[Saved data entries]

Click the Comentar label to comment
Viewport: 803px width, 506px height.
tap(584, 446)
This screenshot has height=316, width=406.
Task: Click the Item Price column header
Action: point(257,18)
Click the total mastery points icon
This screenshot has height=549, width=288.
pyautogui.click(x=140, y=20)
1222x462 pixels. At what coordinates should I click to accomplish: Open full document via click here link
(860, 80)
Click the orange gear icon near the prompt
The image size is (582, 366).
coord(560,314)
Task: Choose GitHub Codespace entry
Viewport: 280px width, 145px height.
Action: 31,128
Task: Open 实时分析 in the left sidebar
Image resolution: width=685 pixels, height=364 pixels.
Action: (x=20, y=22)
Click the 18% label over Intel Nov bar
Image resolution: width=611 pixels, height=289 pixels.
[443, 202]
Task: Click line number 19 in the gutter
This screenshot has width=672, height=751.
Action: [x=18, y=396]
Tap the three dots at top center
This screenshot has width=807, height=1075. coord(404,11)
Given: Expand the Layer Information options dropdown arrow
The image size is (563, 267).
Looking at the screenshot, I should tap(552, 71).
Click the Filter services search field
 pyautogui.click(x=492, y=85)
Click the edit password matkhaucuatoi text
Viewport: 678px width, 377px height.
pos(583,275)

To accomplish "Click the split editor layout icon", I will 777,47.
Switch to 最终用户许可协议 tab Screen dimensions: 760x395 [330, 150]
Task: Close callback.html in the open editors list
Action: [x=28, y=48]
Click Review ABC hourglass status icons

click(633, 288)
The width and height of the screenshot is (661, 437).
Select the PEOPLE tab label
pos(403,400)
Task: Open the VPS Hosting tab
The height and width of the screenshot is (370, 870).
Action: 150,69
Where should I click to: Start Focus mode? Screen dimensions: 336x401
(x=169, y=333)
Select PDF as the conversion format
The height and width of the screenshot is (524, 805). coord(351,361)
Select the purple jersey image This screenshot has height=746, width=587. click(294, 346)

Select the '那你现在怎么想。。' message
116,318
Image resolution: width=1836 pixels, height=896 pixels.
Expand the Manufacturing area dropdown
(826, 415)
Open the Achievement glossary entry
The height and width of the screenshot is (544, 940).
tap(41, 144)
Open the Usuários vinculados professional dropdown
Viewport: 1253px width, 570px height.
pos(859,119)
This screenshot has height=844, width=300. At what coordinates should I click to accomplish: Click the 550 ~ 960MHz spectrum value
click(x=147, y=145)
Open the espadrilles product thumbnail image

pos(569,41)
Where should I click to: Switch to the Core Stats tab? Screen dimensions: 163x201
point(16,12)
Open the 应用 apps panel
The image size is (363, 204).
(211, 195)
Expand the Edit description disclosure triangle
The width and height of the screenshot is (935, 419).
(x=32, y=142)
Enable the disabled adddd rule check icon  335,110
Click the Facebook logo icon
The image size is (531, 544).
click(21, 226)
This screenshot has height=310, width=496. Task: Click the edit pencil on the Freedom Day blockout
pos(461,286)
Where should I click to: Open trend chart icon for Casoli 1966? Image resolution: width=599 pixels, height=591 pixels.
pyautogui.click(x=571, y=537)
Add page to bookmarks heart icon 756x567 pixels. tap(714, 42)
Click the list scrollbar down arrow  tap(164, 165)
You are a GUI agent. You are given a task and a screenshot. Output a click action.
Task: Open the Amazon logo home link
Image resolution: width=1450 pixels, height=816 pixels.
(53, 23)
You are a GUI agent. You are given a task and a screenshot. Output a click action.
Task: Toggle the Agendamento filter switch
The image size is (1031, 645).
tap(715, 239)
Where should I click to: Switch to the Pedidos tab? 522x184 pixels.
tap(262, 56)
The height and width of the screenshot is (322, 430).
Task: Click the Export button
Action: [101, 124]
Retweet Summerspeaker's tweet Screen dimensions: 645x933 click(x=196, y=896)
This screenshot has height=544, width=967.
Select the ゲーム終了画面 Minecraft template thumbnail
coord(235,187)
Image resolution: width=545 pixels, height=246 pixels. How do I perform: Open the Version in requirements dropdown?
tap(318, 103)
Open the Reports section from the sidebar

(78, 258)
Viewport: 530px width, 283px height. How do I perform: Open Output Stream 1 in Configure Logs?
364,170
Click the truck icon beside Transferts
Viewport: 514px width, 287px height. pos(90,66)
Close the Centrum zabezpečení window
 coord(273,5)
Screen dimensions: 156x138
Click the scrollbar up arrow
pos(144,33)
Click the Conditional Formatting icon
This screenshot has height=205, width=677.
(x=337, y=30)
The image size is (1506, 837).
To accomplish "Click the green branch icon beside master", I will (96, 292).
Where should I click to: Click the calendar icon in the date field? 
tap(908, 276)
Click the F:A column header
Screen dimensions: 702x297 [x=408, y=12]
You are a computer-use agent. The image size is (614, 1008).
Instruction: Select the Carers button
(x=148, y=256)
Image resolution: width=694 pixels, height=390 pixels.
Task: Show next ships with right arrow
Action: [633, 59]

-- EXERCISE DETAILS --
A copy of each line above that holds the word "will" is the expected answer.

-- WRITTEN RESPONSE --
To accomplish "Click the split editor layout icon", I will 777,47.
To accomplish "Click the green branch icon beside master", I will (96, 292).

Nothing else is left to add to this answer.